Ma il riaffiorare di questo tipo di cliché è un fenomeno che non riguarda solo il nuovo direttore della Stampa, e anzi sembra essersi ormai diffuso a tutti i livelli nel giornalismo italiano. I principali quotidiani italiani, per esempio, hanno parlato subito dei fatti di Colonia come di un attacco premeditato, nonostante la stampa tedesca non abbia dato credito a questa versione—il giornale tedesco Die Zeit, per esempio, ha scritto che "quello che non si sa è se i colpevoli si conoscessero e se questa sia stata un'azione premeditata o spontanea."

Per sostenere la versione della premeditazione, La Stampa ha riportato, presentandola come verità assoluta, un'affermazione dai toni ipotetici del Ministro della Giustizia tedesco Heiko Maas, il quale avrebbe detto che "deve esserci dietro qualche forma di organizzazione. Nessuno può venirmi a raccontare che non sia stato preparato o concordato." Dal canto suo, Repubblica ha scritto che "governo federale e BKA [la polizia federale tedesca] non smentiscono e di fatto confermano" (corsivo mio) questa versione—il che a quanto pare è abbastanza per giustificare questo titolo in prima pagina:

Così, il Corriere della Sera oggi ha riportato come un fatto accertato un'aggressione di massa avvenuta in una discoteca di Bielefeld in cui "500 uomini avrebbero forzato l'ingresso in una discoteca, l'Elephant Club, e avrebbero molestato molte donne." Peccato che la notizia sia già stata smentita dal portavoce della polizia della città, che ha detto che i fatti di Bielefeld "non c'entrano niente" con quelli di Colonia—in realtà, infatti, in questo caso si trattava solo di circa 150 persone rimaste fuori da una discoteca strapiena, che hanno cercato di entrare lo stesso e sono state respinte con la forza dai buttafuori.

Così, la direttrice dell'Huffington Post Lucia Annunziata ha scritto in un editoriale che "la verità" di cui si deve discutere è che "il rapporto dell'Islam con le donne è un tema devastante, intriso di violenza e di politica, e non è tale solo nelle forme più estreme," cioè "nelle esperienze più allucinate e militanti delle guerre dell'Isis o del terrorismo."

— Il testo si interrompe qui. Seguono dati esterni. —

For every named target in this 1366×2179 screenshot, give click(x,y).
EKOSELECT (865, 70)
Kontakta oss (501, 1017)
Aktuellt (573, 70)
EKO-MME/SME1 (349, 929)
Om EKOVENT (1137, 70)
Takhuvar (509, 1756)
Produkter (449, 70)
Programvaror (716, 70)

Così, dalla parte opposta, il Secolo XIX ha potuto pubblicare un articolo in cui una giornalista ha passato una notte da sola nei vicoli del centro di Genova e incredibilmente non è stata molestata—per finire anzi a bere una birra in compagnia di un giovane immigrato senegalese, concludendo poi il pezzo con "Genova vs Colonia finisce uno a zero."

In tutti i casi, che si voglia dipingere gli immigrati come potenziali stupratori o come persone educate con cui bere una birra (ma comunque, per sicurezza, da non abbracciare), il senso che sottosta a queste retoriche è sempre lo stesso: in Africa e in Medio Oriente regnano da sempre "tribalismo," arretratezza e bestialità—e di conseguenza "noi" Occidente civile abbiamo il compito di controllare e tenere a freno queste spinte. In questo modo, nel dibattito sull'immigrazione e sulle sue conseguenze, viene fuori tutta la storia colonialista d'Europa e il suo armamentario.

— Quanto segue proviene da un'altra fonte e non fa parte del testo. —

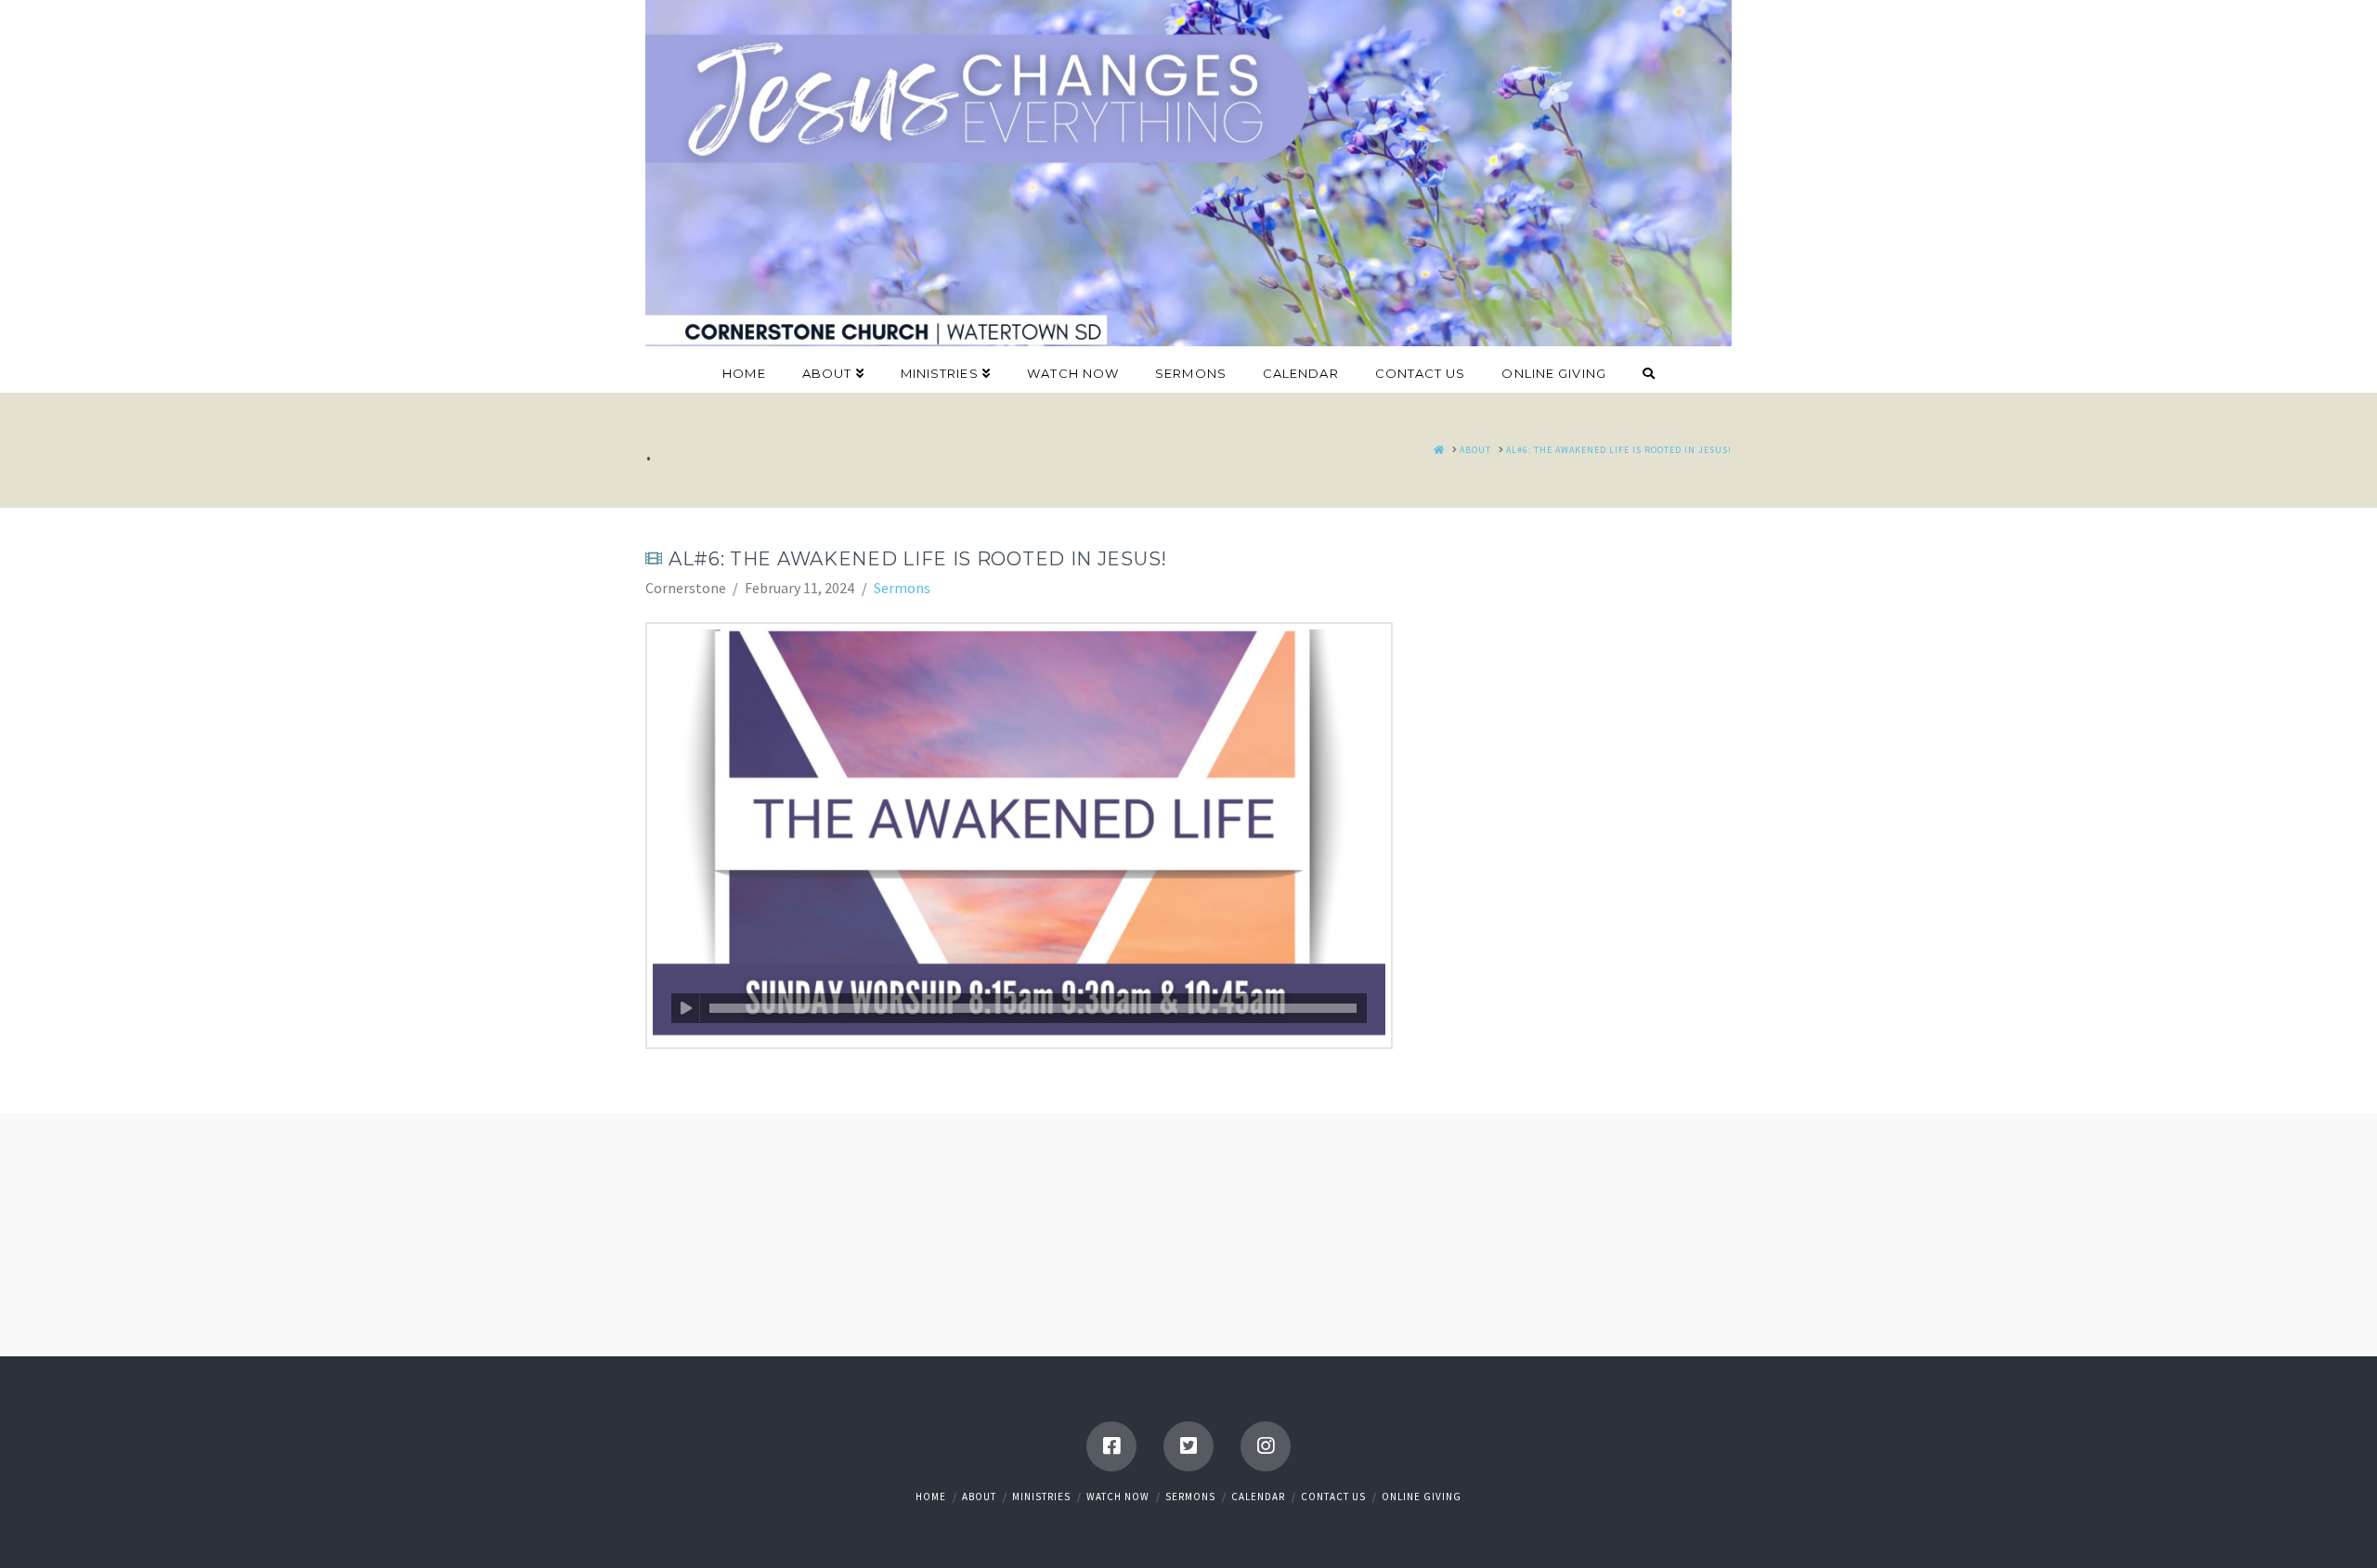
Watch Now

Questo concetto è stato ribadito anche dal poeta Musa Okwonga sul New Statesman, in un altro articolo che è girato molto in questi giorni: "Ai razzisti non importa delle donne che sono state aggredite a Colonia e Amburgo," ha scritto Okwonga, "a loro importa solo dimostrare quel che hanno sempre pensato—o sperato: che siamo delle bestie."